Musing over the sequence of events on the stairs we happened upon some year 10s, fresh from a triumphant Talent Show production with Barclays mentors the previous night, and deranged with curiosity. They questioned me closely and found me wanting. One tossed his curls: I’m going to ask Sir about this. Thank the lord for Sir, who could explain the bang without using a frankly unsatisfactory phrase to hear from a headteacher ‘it was stuff that might explode’. What isn’t? 

Children need the world interpreting for them. Not everyone heard the bang, so we could have ignored it, but we didn’t. Science explained it on Monday and there was general discussion and wry amusement.
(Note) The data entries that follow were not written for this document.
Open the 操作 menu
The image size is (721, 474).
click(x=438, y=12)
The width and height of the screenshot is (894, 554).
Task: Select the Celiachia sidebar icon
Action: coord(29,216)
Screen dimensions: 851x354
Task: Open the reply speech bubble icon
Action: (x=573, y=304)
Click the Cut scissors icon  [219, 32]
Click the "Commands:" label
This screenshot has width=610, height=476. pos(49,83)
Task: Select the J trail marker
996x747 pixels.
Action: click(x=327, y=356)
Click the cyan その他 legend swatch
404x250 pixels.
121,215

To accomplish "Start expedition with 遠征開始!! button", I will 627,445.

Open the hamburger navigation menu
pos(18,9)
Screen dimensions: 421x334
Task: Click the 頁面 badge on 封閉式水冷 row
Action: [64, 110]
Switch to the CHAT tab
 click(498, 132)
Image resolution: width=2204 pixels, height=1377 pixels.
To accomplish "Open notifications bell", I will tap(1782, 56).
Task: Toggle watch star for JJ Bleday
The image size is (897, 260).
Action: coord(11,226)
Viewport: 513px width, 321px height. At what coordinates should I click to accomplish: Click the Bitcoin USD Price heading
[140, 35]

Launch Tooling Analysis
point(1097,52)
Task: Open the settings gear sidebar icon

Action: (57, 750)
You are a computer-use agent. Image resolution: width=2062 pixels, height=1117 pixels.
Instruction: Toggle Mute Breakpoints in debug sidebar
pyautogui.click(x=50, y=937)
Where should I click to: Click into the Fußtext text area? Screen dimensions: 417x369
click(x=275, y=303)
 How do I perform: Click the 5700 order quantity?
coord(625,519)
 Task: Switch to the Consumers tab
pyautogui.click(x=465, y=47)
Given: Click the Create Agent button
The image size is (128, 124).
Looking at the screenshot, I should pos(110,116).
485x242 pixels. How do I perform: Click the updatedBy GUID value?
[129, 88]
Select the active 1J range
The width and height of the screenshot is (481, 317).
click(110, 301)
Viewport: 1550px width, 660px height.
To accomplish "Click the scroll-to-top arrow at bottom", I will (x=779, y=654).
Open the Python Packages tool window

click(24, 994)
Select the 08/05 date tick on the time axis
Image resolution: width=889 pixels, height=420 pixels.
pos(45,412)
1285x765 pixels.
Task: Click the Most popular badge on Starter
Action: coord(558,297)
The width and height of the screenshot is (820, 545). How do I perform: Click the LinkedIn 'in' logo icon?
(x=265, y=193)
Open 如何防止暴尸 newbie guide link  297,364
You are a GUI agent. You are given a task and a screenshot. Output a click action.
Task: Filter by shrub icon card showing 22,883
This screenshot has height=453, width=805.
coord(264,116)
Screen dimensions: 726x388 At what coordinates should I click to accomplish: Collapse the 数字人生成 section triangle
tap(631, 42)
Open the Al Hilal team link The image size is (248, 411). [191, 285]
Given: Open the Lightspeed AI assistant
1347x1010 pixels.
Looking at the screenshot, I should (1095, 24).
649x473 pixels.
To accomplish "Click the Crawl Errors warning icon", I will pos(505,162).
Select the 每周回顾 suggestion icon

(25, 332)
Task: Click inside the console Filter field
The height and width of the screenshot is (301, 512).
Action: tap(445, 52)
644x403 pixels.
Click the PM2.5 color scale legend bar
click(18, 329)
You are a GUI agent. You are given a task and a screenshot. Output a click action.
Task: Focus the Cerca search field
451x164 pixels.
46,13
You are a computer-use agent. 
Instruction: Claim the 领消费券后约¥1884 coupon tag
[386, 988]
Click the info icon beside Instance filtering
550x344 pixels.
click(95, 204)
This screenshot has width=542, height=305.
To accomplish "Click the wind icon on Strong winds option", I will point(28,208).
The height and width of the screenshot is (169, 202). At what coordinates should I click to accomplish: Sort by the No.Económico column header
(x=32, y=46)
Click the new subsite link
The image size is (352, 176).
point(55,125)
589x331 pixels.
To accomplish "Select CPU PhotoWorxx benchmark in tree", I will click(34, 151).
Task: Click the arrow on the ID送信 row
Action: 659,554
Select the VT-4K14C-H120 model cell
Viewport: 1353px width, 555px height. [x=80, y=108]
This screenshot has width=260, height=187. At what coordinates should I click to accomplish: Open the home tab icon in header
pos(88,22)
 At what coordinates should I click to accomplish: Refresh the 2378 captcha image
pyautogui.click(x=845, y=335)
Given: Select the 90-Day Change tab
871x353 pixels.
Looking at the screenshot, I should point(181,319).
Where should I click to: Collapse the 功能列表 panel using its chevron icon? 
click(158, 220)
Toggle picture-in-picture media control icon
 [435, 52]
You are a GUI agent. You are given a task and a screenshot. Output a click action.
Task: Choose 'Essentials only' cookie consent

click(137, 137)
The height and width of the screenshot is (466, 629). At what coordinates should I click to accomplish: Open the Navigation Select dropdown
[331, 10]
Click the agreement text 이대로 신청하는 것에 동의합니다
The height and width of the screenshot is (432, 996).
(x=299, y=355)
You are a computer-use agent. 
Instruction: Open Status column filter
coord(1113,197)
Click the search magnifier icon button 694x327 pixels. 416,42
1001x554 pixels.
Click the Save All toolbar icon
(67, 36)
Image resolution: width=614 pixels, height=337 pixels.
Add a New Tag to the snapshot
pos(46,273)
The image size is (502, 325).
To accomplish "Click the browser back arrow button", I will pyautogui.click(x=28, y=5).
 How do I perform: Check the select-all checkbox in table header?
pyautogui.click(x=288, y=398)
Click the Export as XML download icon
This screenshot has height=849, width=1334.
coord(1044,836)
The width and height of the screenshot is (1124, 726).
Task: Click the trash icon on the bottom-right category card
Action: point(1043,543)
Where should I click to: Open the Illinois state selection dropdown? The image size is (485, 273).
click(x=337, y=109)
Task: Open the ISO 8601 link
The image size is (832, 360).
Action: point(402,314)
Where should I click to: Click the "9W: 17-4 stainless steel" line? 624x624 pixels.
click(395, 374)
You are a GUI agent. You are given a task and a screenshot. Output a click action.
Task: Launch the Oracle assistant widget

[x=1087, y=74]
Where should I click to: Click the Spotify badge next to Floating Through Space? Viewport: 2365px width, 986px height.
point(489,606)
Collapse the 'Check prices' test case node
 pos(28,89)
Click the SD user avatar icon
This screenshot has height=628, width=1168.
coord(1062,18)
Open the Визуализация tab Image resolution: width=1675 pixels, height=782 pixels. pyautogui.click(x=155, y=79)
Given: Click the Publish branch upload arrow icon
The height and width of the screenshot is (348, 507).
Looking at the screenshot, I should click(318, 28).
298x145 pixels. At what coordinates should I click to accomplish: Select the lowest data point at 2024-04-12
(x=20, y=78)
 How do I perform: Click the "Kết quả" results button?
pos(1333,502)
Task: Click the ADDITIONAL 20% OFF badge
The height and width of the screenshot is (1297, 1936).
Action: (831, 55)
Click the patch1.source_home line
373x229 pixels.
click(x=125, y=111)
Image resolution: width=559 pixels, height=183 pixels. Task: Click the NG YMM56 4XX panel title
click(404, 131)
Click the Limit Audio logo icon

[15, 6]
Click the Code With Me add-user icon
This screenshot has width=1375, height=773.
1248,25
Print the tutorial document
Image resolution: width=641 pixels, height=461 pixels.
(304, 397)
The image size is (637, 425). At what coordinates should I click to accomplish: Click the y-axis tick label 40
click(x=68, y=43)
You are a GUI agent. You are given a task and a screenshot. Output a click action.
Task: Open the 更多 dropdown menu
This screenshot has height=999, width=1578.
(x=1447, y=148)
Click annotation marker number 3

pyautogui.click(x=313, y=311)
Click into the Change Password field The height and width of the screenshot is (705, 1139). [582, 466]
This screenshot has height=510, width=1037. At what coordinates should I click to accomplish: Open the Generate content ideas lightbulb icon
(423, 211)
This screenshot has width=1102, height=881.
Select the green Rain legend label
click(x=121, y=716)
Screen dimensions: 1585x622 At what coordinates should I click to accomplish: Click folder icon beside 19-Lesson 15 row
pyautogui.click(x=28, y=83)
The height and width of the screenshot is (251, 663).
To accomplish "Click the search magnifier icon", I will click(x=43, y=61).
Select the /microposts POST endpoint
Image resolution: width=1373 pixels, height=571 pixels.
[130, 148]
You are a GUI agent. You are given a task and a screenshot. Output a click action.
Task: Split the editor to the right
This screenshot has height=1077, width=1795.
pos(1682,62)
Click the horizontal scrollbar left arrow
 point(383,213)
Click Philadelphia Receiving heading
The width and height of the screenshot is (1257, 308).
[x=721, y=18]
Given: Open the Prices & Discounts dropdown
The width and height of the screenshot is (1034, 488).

Later that week, another explanation, another explosive issue. This time it was sexual and relationship danger with a fabulous theatre company doing Chelsea’s Choice. Four actors slipping in and out of two or three roles each telling of a terrifying slide into abuse and desperation. When each scene ended with review by the actors of the play within the play the audience visibly relaxed. Some apprehensively chewed their jumpers, or their neighbours’ jumpers. Girls held hands. Rapturous applause and a great q and a at the end. Fifteen-year-olds think they’ll never make mistakes, but I’m old and I know that they will, and their optimism is heartbreaking.  

Year 9 saw it before lunch, brilliantly, year 10 after lunch. Well. Let me just say that they certainly benefited from the show but also from the bonus opportunity of 20 minutes lining-up-and-entering-the-hall-in-silence practice while we reinstalled a piece of operational software that must have been dislodged by the bang.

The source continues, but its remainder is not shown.